One aside: it seems clear this is not the roll-out those backing this idea intended. The President seems genuinely surprised that Swan knew about this idea being floated at the White House Counsel’s office. That is interesting.
As a legal matter, this question is in dispute thanks to a handful of legal scholars on the right who disagree with the overwhelming majority of legal scholars, politicians, and, most importantly of all, the president’s own judicial appointees on this question. (James Ho was not yet a lifetime appointee federal appeals judge when he wrote this – Trump appointed him.) An even tinier portion believe it can be done via executive action instead of via Constitutional Amendment or act of Congress. But leave the legal debate to the lawyers, and to non-lawyer Michael Anton, and just look at the practical and political questions raised by this assuming it is not simply a midterm rallying theme – akin to a mythical middle class tax cut.
Interestingly enough, ending birthright citizenship is opposed by immigrant hardliners like Mark Krikorian, because he believes it is both impractical and has longterm negative ramifications. On the legal question, Krikorian believes the birthright citizenship issue would have to be decided by the Supreme Court or a Constitutional amendment. But he wouldn’t want to change that regimen, because of the negative outcomes it would create with stateless children representing a semi-permanent underclass.
Consider the practical outcomes of this after half a decade: Ending birthright citizenship would make the United States more like the rest of the world – it would also end an incentive for immigrants to come here, which is of course the actual goal of most of the people advancing this argument. But what it will not do is provide any incentive for people already here illegally to leave. Instead they will stay, and have children anyway.
Rather than the previous agreement – where we owe these children the protections of the Constitution, and they owe their allegiance to our flag – there is no such commitment made. They will be stateless, as illegal in their presence in the United States as their parents, with no nation to call home.
In our current understanding of the 14th Amendment and birthright citizenship, the existence of a permanent underclass of native born non-citizens ends at the first generation. Their children are as American as you, and integration into American life begins in a way that discourages the creation of multigenerational non-citizen ghettos. In the absence of that understanding, say hello to a massive underclass of people and families with a greater incentive to form exactly the kind of hardened ethnic conclaves we see in Europe – and the outcomes and risks that come with such ghettos. I wonder if they will put one in Santa Monica.
Managing a permanent and significant non-citizen population is messy stuff historically and today, and Krikorian and other smart immigration policy wonks know it – that’s why border enforcement, skills based immigration, and eVerify have been their focus, not this. The short term political ramifications would serve as a serious boost to the demography as destiny crowd. The longer term political ramifications here would be obvious and severe: an inevitable and powerful push for a mass and total amnesty for these multi-generation non-citizens that would come the instant that Republicans no longer are in power.
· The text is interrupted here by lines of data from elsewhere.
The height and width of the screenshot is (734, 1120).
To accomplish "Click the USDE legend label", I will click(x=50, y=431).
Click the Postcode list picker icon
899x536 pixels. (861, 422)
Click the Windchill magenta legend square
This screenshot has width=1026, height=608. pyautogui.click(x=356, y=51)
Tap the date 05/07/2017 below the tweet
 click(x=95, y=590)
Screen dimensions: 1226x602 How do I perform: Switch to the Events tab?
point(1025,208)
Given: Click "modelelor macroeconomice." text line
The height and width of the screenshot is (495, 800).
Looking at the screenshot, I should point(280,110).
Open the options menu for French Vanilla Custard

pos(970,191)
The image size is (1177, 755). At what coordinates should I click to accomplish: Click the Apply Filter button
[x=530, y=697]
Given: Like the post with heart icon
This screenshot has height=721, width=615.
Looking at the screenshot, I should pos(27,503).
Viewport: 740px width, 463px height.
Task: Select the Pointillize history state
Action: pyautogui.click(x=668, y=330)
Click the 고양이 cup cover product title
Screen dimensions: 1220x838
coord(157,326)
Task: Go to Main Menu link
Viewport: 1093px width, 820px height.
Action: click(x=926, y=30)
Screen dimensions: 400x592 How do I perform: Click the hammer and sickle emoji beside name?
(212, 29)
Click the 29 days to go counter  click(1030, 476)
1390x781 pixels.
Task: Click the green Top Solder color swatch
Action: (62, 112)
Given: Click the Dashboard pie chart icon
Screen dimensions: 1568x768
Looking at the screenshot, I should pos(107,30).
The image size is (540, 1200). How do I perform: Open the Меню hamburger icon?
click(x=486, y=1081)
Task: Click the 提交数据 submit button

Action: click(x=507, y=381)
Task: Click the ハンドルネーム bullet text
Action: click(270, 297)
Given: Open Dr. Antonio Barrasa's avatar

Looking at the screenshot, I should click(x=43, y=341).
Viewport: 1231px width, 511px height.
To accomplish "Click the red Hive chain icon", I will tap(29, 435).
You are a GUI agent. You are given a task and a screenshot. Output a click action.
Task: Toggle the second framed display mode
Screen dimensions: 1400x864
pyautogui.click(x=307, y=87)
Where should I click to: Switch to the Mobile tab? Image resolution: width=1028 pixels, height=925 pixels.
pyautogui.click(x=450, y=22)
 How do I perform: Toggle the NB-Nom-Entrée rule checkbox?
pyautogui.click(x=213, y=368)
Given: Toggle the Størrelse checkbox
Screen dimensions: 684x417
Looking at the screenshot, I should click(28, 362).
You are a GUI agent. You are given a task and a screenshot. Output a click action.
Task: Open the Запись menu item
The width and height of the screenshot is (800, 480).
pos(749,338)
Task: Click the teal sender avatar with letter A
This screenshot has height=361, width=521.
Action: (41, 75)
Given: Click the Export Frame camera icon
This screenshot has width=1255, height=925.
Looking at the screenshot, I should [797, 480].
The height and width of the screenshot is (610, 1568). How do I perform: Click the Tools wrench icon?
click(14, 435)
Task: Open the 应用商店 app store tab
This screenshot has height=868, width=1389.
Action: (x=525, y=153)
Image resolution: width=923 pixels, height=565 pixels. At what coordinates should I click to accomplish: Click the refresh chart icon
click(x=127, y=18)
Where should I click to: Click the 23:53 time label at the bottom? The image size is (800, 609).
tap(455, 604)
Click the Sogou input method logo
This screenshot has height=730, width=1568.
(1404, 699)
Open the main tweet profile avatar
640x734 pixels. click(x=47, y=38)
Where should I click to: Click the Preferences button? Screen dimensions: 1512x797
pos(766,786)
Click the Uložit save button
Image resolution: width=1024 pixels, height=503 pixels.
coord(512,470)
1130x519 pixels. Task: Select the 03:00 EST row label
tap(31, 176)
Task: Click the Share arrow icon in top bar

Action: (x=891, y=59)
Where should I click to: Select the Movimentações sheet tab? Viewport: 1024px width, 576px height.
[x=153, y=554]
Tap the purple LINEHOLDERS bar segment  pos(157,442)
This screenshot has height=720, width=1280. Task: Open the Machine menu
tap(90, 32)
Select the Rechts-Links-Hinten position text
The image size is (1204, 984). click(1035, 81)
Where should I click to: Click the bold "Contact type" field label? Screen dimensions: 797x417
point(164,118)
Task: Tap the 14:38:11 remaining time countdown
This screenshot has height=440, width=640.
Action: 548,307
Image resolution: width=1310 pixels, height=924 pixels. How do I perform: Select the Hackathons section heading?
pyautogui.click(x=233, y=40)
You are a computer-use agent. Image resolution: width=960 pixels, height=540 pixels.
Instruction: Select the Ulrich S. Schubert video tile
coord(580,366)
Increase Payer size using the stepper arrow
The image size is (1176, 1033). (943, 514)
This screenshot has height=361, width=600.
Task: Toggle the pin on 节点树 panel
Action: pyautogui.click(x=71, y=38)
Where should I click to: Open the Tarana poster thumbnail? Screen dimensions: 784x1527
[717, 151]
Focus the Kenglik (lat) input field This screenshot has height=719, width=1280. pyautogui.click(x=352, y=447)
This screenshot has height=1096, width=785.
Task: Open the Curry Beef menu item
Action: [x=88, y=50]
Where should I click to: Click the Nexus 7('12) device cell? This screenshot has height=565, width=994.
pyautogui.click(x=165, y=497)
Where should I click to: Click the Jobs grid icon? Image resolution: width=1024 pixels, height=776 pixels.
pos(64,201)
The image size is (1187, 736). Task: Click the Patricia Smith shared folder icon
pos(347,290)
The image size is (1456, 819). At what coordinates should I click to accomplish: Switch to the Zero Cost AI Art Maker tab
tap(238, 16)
Polls show Republican voters consistently support a citizenship solution for the Dreamers, and that this would effectively create millions more. The pressure to grant mass amnesty would be a thousand times as heavy in an environment where the semi-permanent underclass has no hope of integration for their children, and it would inevitably eventually succeed – creating a cohort of millions of voters with a loyalty to those who backed it.